Bereits aus dem Bisherigen wird deutlich, in welchen Zusammenhängen wir das neue Format sehen können. Mit dem Ende des Ersten Weltkriegs entstanden in Europa neue Staaten, die Nachkriegszeit bedeutete – jedenfalls in Österreich – wirtschaftlich schwierige Jahre. Sparsamkeit in der Verwaltung war angesagt. In den Kanzleiordnungen finden sich Aufforderungen zu sparsamem Papierverbrauch. Papier im bisher gängigen Format sollte aufgebraucht werden, bevor das DIN-Format zum Einsatz kam. Bedeutsam ist auch die Verwendung der Schreibmaschine. Es gab bereits ab Mitte des 19. Jahrhunderts zahlreiche diesbezügliche Erfindungen. Mit der Umstellung der früheren herrschaftlichen Kanzlei zum Büro, dem Wechsel vom handgeschöpften und gefalteten Papierbogen zum maschinell hergestellten Einzelblatt, vom Beruf des Schreibers zur Stenotypistin an der Schreibmaschine gingen bedeutsame gesellschaftliche Veränderungen vor sich.

Waren in den Jahrhunderten vor der DIN – Formatvereinheitlichung bestimmte Papierformate bestimmten Adressat*innen und bestimmten Inhalten vorbehalten, war mit der DIN A-Reihe und besonders mit DIN A4 ein Format entstanden, das im Sinne der Demokratisierung allen Menschen in den unterschiedlichsten Lebensbereichen zur Verfügung stand.

Was ist nun das Besondere an DIN A4 und welche Akteur*innen stehen hinter seiner Verbreitung?

Das Ausgangsproblem war die Vielfalt von Maß- und Gewichtseinheiten, z.B. Flächen-, Längen- oder Hohlmaßen, Geldeinheiten und eben auch Papierformaten in den unterschiedlichen Regionen und Ländern zu unterschiedlichen Zeiten. Vor der Proklamation des Deutschen Reiches 1871 gab es eine Vielzahl von Königreichen und Herzogtümern mit jeweils eigenen Maßen, die ineinander umgerechnet werden mussten. Mit der Pariser Meterkonvention 1875 setzte sich in Deutschland und international zumindest das dezimalmetrische System weitgehend durch.

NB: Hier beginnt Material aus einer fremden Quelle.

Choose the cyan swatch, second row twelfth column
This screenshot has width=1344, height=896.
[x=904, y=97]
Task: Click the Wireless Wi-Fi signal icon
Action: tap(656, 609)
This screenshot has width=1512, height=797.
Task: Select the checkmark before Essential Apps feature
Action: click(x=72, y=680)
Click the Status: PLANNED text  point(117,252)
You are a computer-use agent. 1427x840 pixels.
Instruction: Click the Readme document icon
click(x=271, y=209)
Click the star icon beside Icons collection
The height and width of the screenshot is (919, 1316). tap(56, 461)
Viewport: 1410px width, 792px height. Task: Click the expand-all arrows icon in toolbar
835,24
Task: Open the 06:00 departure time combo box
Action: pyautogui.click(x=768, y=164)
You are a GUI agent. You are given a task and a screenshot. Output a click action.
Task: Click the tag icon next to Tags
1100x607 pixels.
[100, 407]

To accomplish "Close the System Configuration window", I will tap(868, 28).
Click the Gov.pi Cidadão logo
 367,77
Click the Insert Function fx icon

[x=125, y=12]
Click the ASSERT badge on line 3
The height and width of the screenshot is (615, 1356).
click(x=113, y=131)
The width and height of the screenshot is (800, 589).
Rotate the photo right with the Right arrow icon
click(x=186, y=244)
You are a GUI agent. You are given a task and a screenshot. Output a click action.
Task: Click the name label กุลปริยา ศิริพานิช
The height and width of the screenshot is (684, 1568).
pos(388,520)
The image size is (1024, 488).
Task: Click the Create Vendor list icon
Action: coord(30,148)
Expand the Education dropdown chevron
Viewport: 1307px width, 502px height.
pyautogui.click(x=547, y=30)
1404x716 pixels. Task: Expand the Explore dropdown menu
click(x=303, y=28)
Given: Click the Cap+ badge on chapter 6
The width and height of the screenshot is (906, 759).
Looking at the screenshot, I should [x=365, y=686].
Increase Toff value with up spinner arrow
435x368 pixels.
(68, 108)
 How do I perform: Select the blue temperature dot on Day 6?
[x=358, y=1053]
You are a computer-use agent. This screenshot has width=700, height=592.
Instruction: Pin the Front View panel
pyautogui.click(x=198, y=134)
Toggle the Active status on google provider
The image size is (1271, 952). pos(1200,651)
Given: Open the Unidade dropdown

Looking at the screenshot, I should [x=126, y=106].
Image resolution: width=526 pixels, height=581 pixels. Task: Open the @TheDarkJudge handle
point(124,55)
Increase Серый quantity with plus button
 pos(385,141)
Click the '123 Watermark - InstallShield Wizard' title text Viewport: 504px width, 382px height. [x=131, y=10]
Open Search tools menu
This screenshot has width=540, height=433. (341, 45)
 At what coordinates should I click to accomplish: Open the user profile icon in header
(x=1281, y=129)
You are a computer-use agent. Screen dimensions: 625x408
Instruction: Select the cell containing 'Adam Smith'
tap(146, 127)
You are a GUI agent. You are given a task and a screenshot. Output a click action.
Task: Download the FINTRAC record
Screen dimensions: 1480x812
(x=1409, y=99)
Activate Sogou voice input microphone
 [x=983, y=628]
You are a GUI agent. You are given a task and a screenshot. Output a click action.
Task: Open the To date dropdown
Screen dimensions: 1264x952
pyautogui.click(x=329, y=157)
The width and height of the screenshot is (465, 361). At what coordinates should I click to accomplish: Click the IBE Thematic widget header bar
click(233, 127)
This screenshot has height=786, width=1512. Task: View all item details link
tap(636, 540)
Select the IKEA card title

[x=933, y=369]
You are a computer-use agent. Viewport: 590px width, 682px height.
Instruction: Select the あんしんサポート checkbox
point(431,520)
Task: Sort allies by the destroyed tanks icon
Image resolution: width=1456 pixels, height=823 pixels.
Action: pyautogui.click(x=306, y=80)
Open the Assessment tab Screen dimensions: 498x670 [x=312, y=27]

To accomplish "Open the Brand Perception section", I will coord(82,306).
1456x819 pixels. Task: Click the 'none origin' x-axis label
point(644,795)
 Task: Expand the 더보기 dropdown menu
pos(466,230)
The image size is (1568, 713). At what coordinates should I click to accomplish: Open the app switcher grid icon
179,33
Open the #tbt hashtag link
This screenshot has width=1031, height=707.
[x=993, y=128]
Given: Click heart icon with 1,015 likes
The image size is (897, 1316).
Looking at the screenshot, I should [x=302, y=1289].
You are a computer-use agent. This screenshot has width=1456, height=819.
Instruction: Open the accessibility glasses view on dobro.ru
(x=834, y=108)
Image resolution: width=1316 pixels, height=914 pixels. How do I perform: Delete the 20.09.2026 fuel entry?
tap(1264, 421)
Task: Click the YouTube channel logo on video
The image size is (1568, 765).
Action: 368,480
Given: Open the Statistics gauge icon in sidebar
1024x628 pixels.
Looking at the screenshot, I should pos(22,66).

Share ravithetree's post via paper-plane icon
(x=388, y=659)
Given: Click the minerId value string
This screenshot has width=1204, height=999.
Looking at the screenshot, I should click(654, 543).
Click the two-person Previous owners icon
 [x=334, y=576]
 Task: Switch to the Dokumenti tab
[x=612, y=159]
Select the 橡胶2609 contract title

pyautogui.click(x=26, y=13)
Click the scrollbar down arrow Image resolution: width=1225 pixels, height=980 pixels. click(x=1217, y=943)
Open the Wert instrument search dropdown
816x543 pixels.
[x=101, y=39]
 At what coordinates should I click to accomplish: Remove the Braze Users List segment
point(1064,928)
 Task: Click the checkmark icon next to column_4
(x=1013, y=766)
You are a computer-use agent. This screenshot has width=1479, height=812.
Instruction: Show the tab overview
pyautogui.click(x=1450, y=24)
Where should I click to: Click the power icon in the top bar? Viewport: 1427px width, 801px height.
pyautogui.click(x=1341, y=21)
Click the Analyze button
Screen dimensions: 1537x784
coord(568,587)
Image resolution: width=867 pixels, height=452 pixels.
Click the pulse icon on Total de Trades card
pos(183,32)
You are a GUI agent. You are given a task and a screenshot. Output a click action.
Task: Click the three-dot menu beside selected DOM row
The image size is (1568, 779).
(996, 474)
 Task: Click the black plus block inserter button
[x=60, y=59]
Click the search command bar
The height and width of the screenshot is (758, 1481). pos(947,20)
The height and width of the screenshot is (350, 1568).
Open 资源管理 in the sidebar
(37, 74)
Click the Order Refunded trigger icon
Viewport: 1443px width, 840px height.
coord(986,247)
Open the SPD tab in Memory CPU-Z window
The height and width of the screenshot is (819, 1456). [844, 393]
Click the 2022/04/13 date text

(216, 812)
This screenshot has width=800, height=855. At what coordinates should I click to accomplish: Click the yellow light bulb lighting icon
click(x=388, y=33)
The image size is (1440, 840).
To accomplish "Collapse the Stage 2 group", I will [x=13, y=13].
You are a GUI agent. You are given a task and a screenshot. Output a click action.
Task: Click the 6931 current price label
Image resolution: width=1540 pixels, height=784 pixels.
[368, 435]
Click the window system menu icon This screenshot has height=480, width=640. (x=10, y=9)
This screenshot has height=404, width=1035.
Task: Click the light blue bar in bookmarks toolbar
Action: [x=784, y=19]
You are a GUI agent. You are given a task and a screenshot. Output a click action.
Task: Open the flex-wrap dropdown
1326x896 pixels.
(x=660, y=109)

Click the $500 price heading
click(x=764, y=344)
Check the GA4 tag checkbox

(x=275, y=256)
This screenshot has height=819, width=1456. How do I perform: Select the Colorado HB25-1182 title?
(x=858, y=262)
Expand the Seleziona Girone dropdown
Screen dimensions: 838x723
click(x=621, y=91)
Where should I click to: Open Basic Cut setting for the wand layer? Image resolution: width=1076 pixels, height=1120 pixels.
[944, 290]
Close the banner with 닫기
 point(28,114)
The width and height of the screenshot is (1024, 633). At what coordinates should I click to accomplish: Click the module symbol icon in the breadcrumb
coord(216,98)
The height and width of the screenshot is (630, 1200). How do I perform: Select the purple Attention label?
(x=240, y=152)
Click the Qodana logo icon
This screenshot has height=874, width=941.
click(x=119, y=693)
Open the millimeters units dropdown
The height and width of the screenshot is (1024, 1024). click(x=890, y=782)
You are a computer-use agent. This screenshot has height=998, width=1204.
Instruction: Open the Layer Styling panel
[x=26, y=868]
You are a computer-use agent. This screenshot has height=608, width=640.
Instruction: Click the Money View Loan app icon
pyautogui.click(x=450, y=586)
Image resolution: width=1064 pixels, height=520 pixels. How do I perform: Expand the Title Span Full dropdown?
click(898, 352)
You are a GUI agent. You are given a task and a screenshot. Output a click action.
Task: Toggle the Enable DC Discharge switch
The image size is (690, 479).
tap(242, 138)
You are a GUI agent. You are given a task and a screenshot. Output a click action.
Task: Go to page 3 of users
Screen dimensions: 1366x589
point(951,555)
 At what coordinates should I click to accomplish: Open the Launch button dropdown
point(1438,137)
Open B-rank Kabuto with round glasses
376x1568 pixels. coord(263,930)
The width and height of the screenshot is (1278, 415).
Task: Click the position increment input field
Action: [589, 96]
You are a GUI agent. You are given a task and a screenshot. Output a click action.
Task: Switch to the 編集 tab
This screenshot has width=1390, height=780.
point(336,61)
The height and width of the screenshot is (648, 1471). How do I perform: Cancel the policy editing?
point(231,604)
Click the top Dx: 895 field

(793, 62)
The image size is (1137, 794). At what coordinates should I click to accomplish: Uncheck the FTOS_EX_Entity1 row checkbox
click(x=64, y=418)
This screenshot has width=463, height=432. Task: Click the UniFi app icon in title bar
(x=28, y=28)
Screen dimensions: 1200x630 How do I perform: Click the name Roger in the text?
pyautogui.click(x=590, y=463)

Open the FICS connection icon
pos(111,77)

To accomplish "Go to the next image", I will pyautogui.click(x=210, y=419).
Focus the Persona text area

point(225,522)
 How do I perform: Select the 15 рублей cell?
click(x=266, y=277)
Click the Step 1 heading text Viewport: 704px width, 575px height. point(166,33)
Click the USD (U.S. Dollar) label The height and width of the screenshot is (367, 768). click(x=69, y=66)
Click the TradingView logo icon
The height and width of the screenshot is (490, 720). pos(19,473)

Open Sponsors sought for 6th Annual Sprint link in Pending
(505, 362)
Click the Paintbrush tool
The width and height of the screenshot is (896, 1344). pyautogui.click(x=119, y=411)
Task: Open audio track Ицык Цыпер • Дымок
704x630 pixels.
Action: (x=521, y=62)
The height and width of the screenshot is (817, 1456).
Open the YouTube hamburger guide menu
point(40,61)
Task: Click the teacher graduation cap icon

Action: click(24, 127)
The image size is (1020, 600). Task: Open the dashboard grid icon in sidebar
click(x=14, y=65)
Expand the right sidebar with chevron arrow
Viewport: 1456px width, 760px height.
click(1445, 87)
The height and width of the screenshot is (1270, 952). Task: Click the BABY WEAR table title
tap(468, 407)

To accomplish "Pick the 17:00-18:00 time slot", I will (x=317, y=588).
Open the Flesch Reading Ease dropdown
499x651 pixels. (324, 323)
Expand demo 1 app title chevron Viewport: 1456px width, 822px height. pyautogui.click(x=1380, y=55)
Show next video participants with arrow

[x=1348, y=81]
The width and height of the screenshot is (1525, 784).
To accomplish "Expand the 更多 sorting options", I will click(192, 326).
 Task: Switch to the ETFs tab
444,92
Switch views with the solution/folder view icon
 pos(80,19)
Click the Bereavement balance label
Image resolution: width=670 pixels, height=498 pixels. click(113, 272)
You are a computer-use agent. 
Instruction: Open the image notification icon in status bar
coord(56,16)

Bestrebungen zur Formatvereinheitlichung lassen sich bereits im Mittelalter in Bologna und in Frankreich zur Zeit der Französischen Revolution nachweisen. Der Göttinger Universalgelehrte Georg Christoph Lichtenberg publizierte im „Göttinger Taschenkalender“ von 1796 einen Artikel „Über Bücherformate“. Darin drückte er sein Missfallen über die damals gängigen Formate Patentform, Folio, Quart, Octav, Sedez aus, vor allem über das Seitenverhältnis der Formate „lang, unangenehm“, einige Formate seien für Listen und Rechnungsbücher noch zu gebrauchen, andere verlören sich in Schuster- und Schneidemaßen und Unterlagen für die Pastetenbäcker. Die Wahl eines Formates gab demnach Aufschluss über seinen Inhalt und seine Bedeutung. Was ihn so störte, waren die Ergebnisse eines gefalteten Blattes: Sie sahen dem ursprünglichen Format nicht oder nur in jeder zweiten Faltung ähnlich. Ein gefaltetes Quadrat z.B. ergibt zwei Rechtecke, die nach dem Falten wieder Quadrate ergeben. Lichtenberg stellt in seinem Artikel die (rhetorische) Frage nach einem Papier in einer Form, sodass alle Formate einander ähnlich würden und ob dieses Format „bequem und schön“ sei. Er meinte damit ein Blatt, dessen Seitenverhältnis nach jeder Hälftung oder Verdoppelung unverändert bleibt, eine Aufgabe, die „jeder Anfänger in der Algebra“ lösen könne. In der Tat erfüllt ein Blatt mit einem Seitenverhältnis von 1: √2 die Anforderung, nach jeder Hälftung ähnlich auszusehen und das gleiche Seitenverhältnis aufzuweisen. Und prompt ergibt sich ein „sehr gefälliges und bequemes Format“, wie Lichtenberg schreibt.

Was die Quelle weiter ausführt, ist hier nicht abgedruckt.